North bread for more than 70 years on the sidewalk of Saigon

Ly’s bread on the sidewalk of Hai Ba Trung Street, District 3, only has spring rolls and onions, cucumbers, sold in three hours in the morning, 450 loaves a day.

Around 6:00 a.m. every day, people living near the corner of Dien Bien Phu – Hai Ba Trung Street, District 3, see Mr. and Mrs. Nguyen Hoang Quoc Thien, 47 years old, carrying bread to the sidewalk. On a banana leaf-lined tray, there are all kinds of spring rolls, rolls, cucumbers, onions, and soy sauce… Next to it is a basket that is always covered to keep the bread hot and crispy. Few first-timers know this bread has existed for more than 70 years.

A small sign “Bread of Uncle Ly” is hung on a large umbrella to cover the sun and rain. Mr. Ly is the “father” of this bread mother. “Mr. Ly, originally from the North, came to Saigon in the 1950s, making a living by making bread, I am the third generation, and have been selling here for 20 years,” said Mr. , add vegetables to the loaf for waiting guests.

The bakery on the sidewalk of Hai Ba Trung Street is crowded in the early morning. Photo: Quynh Tran

According to Mr. Thien, right from the early days, Mr. Ly brought the flavor of his homeland into the bread dish, which is characterized by the northern varieties of spring rolls. At that time, he sold sandwiches with three types of beef rolls, pork rolls and pork rolls. The filling does not have pate or Southern-style sour food, but adds onions, cucumbers, sprinkles with salt and pepper and soy sauce (soy sauce) depending on the customer’s request.

At that time, Mr. Ly sold bread for a walk with a large bamboo basket and traveled by motorbike. In the 1980s, when he was old, he stopped at the beginning of alley 191 Hai Ba Trung. His cake is simple with a small tray placed on a stool and covered with banana leaves Guests are mainly employees, students, and students to take away.

“Around the 2000s, he stopped selling. After three generations, the bread is still in the same place and keeps the heirloom taste, the way of wholesale is the same as in the early days,” said Mr. Thien.

On the plate, there are many kinds of spring rolls to eat. Photo: Quynh Tran

On the banana leaf-lined mat are all kinds of spring rolls including spring rolls, including spring rolls, beef rolls, and cinnamon rolls. Spring rolls and spring rolls are made by the family according to their own recipe, and beef rolls are placed in the Ong Ta market, where many Northern migrants live. Northern-style beef patty mixed with dill and grilled instead of wrapped in banana leaves and steamed as usual.

In order to keep the spring rolls fresh, instead of pre-cutting, sellers often cut them when customers buy them. A sandwich with thick slices of pork rolls, cucumber, onion, sprinkled with chili, soy sauce is quickly made in about 30 seconds.

On the morning of November 8, Mr. Nguyen Van Mot stopped by to buy a loaf of bread for breakfast. Knowing the habits of customers, Mr. Thien always adds extra beef jerky every time. Mr. Mot has been eating banh mi for over half a century. The 72-year-old man said that in the 1970s when he was a student at Law School on Duy Tan Street (now Pham Ngoc Thach Street), he often stopped by to buy bread from Mr. amphitheater.

“Over the years, the taste is still the same as in the old days, a loaf of bread with lots of sausages and rolls. I like to eat here because I don’t feel sick, quickly get bored because there is meat or pate, butter. Now once a week when I go. I stopped by here again,” said Mr. Mot.

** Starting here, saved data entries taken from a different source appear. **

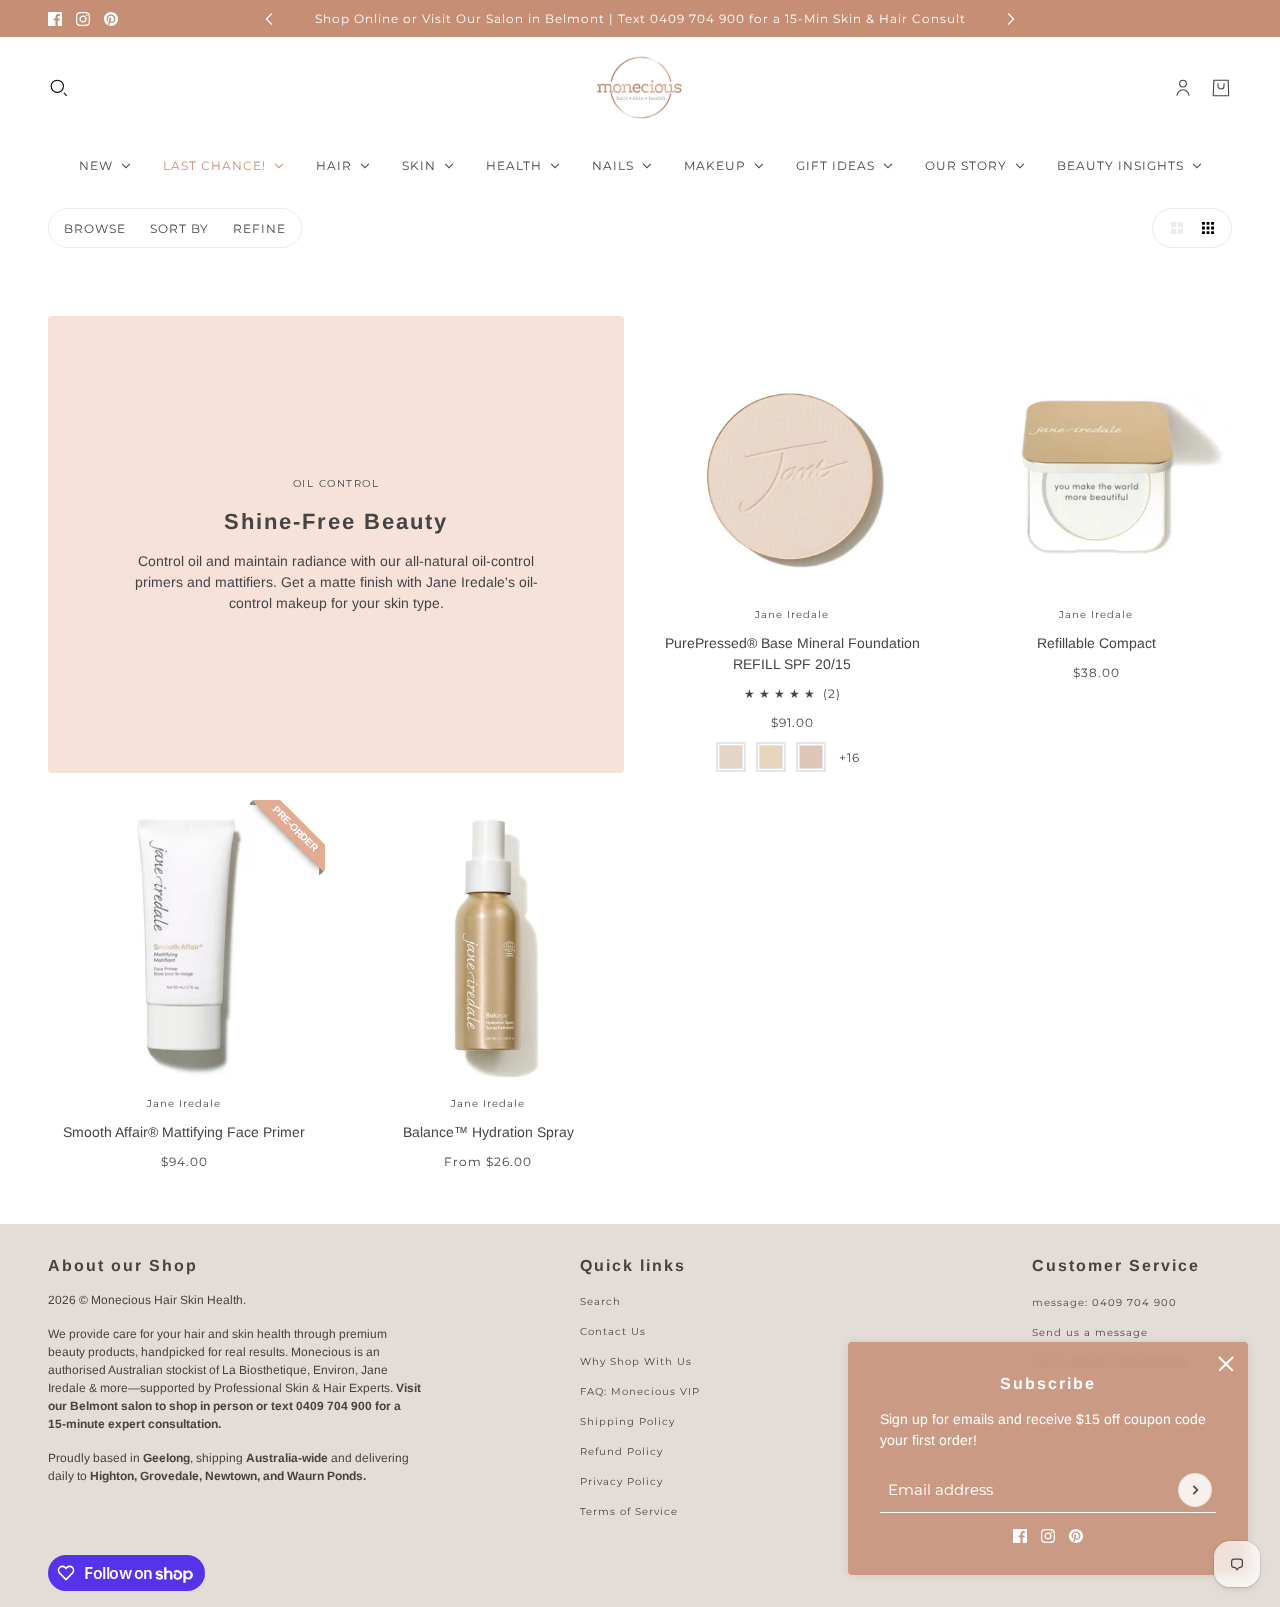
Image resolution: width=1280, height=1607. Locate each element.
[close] (1226, 1364)
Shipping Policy (627, 1421)
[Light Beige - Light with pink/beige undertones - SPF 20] (811, 757)
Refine (259, 228)
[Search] (59, 88)
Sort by (179, 228)
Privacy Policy (621, 1481)
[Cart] (1221, 88)
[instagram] (83, 19)
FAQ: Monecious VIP (640, 1391)
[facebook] (55, 19)
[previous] (269, 18)
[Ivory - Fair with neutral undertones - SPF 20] (731, 757)
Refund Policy (621, 1451)
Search (600, 1301)
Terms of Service (629, 1511)
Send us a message (1090, 1332)
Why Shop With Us (636, 1361)
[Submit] (1195, 1490)
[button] (1172, 228)
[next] (1011, 18)
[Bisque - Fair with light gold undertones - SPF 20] (771, 757)
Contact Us (613, 1331)
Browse (95, 228)
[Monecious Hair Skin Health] (640, 88)
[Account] (1183, 88)
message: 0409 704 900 (1104, 1302)
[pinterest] (111, 19)
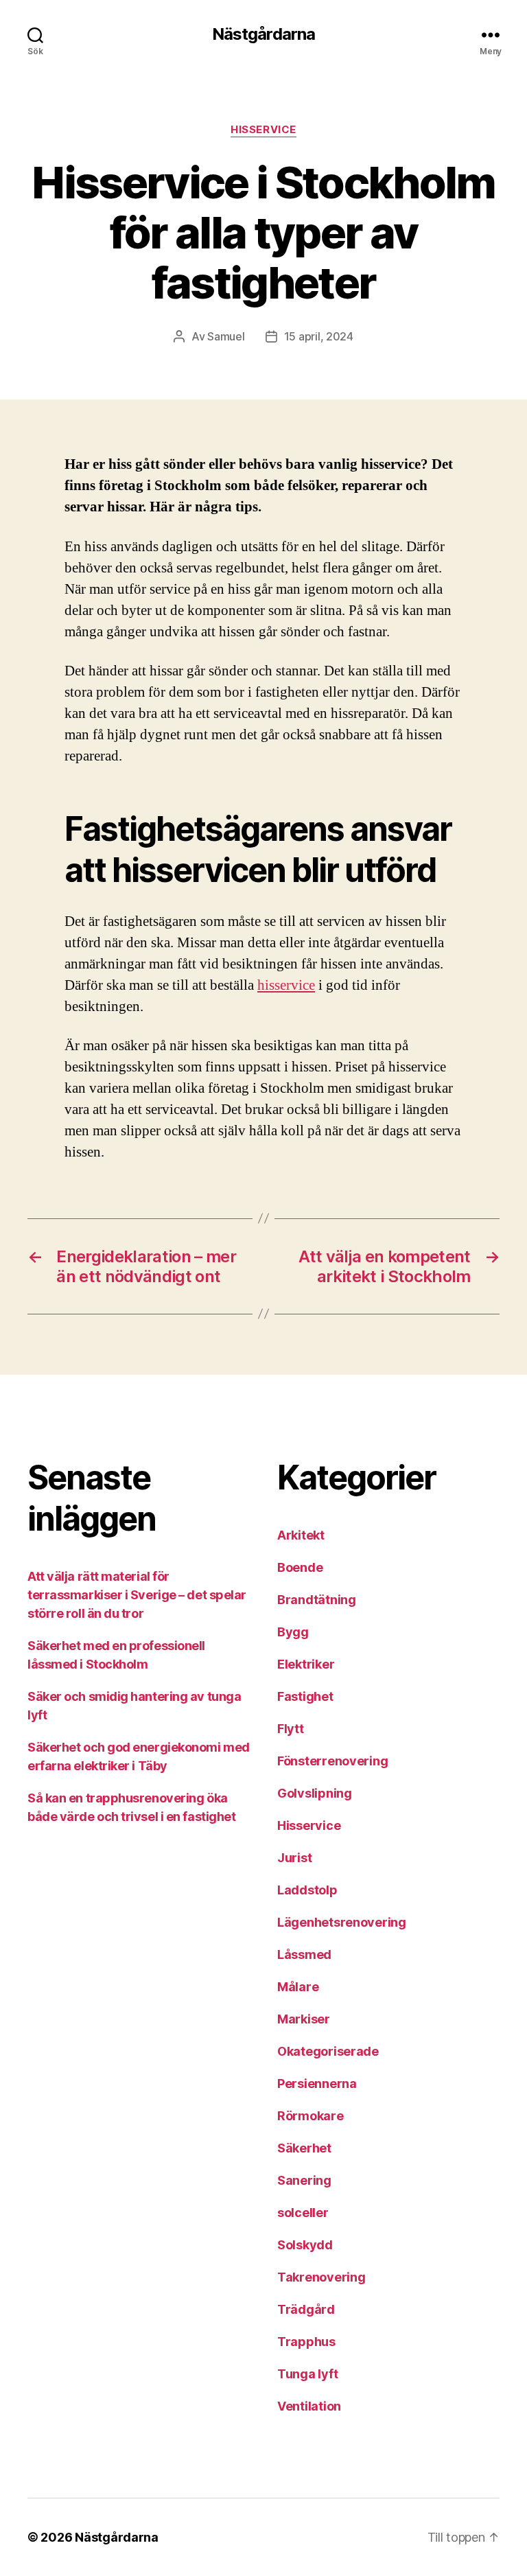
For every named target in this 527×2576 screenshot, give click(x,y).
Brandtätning (316, 1599)
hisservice (286, 985)
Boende (300, 1567)
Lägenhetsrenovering (341, 1922)
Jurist (294, 1857)
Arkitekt (301, 1535)
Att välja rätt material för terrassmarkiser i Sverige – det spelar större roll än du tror (136, 1595)
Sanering (304, 2180)
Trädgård (306, 2309)
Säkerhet (304, 2148)
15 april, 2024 (318, 336)
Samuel (225, 336)
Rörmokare (310, 2116)
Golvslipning (314, 1793)
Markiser (303, 2019)
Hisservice (263, 130)
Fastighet (305, 1696)
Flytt (290, 1728)
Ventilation (309, 2406)
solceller (303, 2212)
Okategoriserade (328, 2051)
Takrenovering (321, 2277)
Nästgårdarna (263, 34)
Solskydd (305, 2245)
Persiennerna (317, 2083)
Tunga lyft (307, 2374)
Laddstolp (307, 1890)
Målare (297, 1987)
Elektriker (305, 1664)
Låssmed (304, 1954)
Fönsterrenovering (332, 1761)
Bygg (293, 1632)
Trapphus (306, 2341)
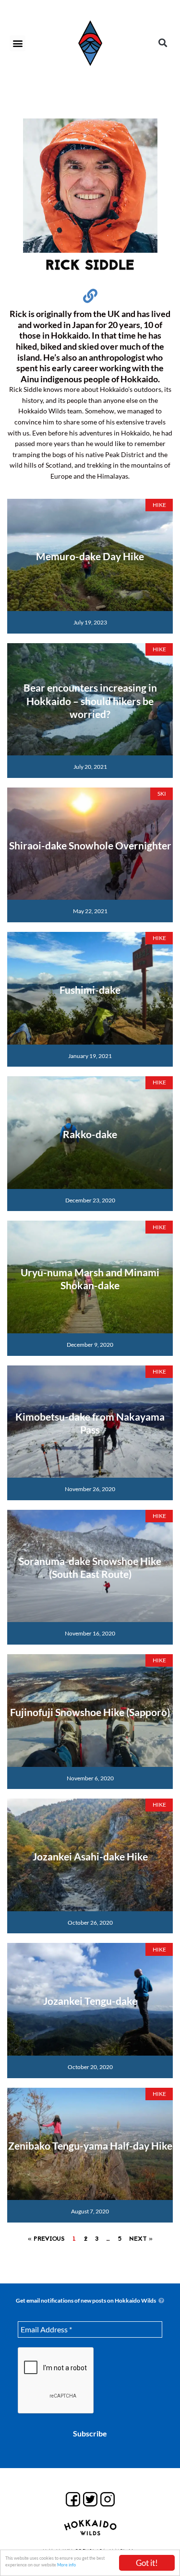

Pham Ly Tai Loc, a student at the University of Architecture in Ho Chi Minh City, and his friends stopped by to buy bread for breakfast. He said that he had just eaten here for nearly a year because he passed by school and saw many people buying. “I usually buy a full loaf, it’s also quite strange to eat because the taste is different from ordinary bread. I don’t think the sidewalk shop has been around for more than 70 years,” Loc said.

Depending on the number of side dishes that guests request, a loaf of bread costs 25-30,000 VND (1$). Photo: Quynh Tran

Mr. Thien sells all week, rests on Sunday and is out of stock by about 9:30. Every day his mother sells about 450 loaves, with 40 kg of spring rolls, each loaf costs from 25 to 30,000 VND(1$). The bread is located near tourist attractions such as Notre Dame Cathedral, Nguyen Van Binh Book Street, City Post Office, and Con Rua Lake… Guests can buy it to take away, if they like, they can sit on the sidewalk. Near the shop there are also large coffee shops or water shops.